ANDERSON COUNTY, Tenn. (WATE) – Have you ever thought about the ways the weather impacts your Christmas tree? What about the economy of Christmas tree farms? 6 Storm Team Meteorologist Victoria Cavaliere went to Bluebird Christmas Tree Farm in Anderson County to find out what has caused this year’s Christmas tree shortage.
Leo Collins of Bluebird Christmas Tree Farm told us that both drought and heavy rain can affect the growth of trees.
“Well there is a number of factors. I mean, the dry weather and the fires got a few farms and the drought probably hurt growth a little bit,” Collins said.
However, it is not simply the most recent weather which makes an impact. Most Christmas trees that you purchase are between seven-to-10 years old.
Collins said that trees tend to grow about a foot a year, so a seven-foot tree is typically about seven years old.
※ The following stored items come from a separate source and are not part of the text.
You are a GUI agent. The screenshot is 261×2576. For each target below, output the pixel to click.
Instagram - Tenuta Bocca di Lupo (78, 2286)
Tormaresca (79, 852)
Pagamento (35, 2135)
This means the weather over a decade could be impacting your tree.
Another consideration, where the seedling is from.
“If you are getting the seedlings from a Northern Nursery, a lot of the times we are ready to plant but they can’t harvest them because the seedlings are frozen in the ground” says Collins.
All these weather factors can contribute to shortages, but economic factors also make a difference.
Many tend to believe that Christmas Tree farms can be a lucrative business, but too many Christmas trees have consequences too.
Collins told us that, “people over-plant because they think they are going to get rich. You know a dollar and a half-seedling going to get sixty dollars for it, so they over-plant and then when they come to market, there is a surplus. So the price is down and so they quit planting and when you quit planting, then about ten years later, the shortage starts again.”
The good news?
This most recent shortage is expected to last only one more year.